WHAT THE EXERCISE ASKS -> Read through the entries below and copy each line where "agent" turns up.

**** RECORDS PROVIDED ****

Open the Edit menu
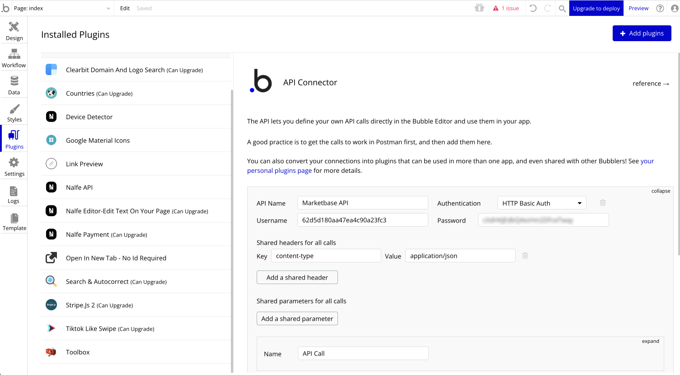This screenshot has width=680, height=375. pos(125,8)
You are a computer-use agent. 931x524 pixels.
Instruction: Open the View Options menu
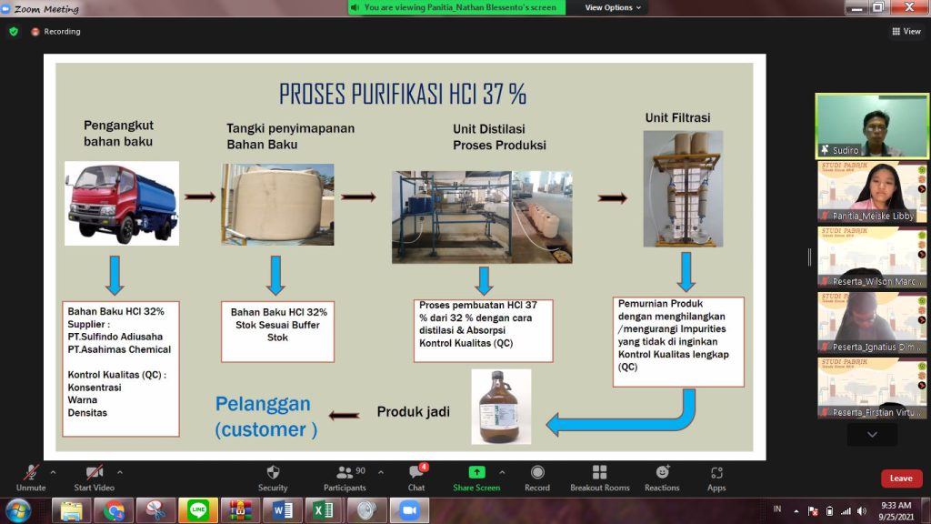pos(613,7)
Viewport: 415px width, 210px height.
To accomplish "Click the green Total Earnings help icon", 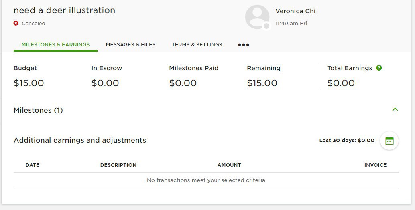I will tap(379, 68).
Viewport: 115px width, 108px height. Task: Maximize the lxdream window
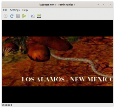click(104, 5)
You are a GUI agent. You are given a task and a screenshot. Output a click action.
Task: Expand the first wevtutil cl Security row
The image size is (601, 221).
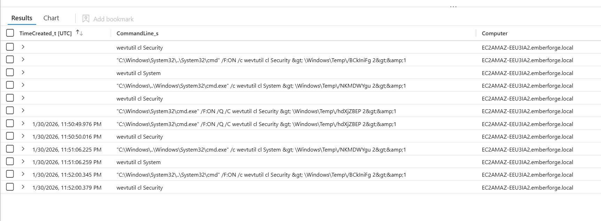[x=23, y=47]
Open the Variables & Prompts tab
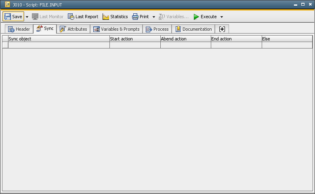This screenshot has height=194, width=315. pos(116,29)
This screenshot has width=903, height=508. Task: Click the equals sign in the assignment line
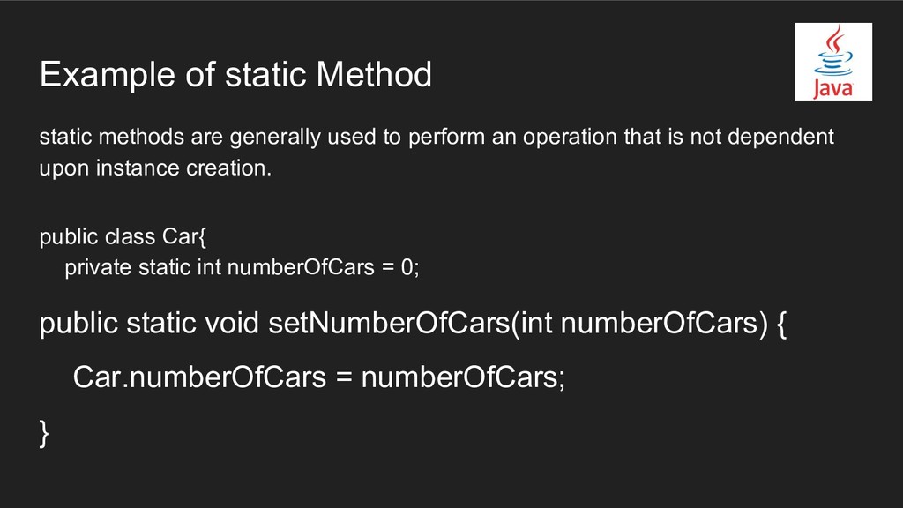[x=345, y=378]
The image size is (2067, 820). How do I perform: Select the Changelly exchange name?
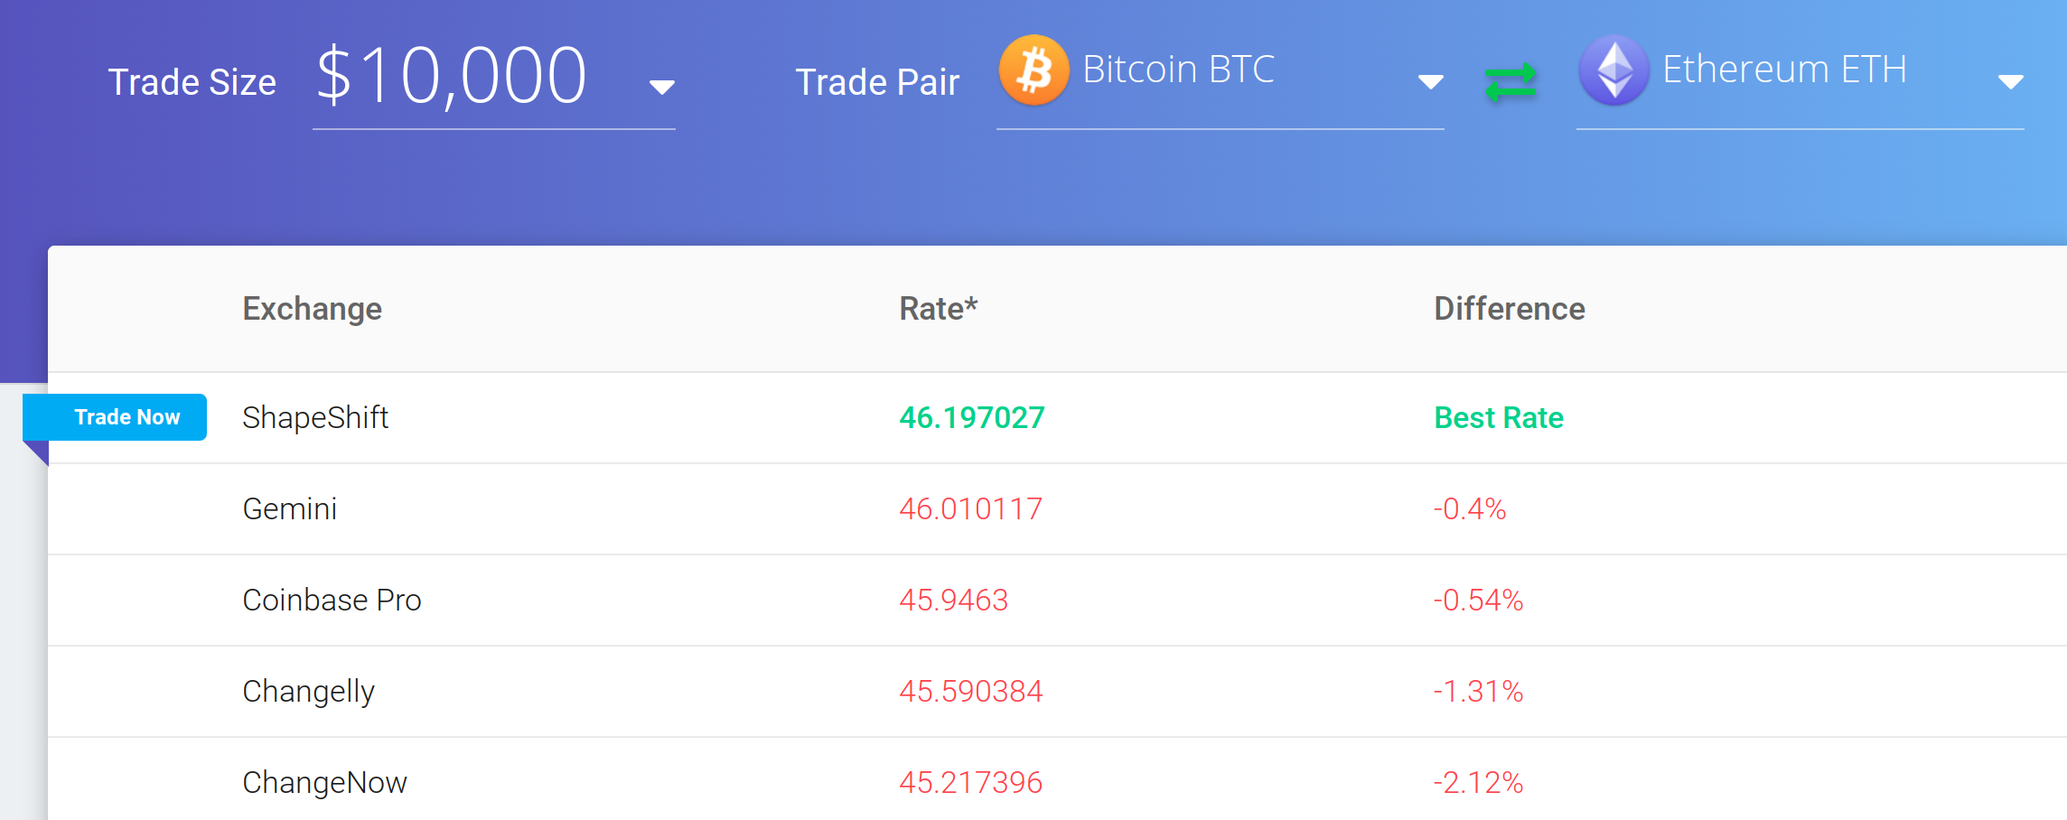[308, 692]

****

RESULT FOR THIS EXERCISE ->
You are a computer-use agent. 931x524 pixels.
You are a GUI agent. You are given a task and a screenshot. Output a click action.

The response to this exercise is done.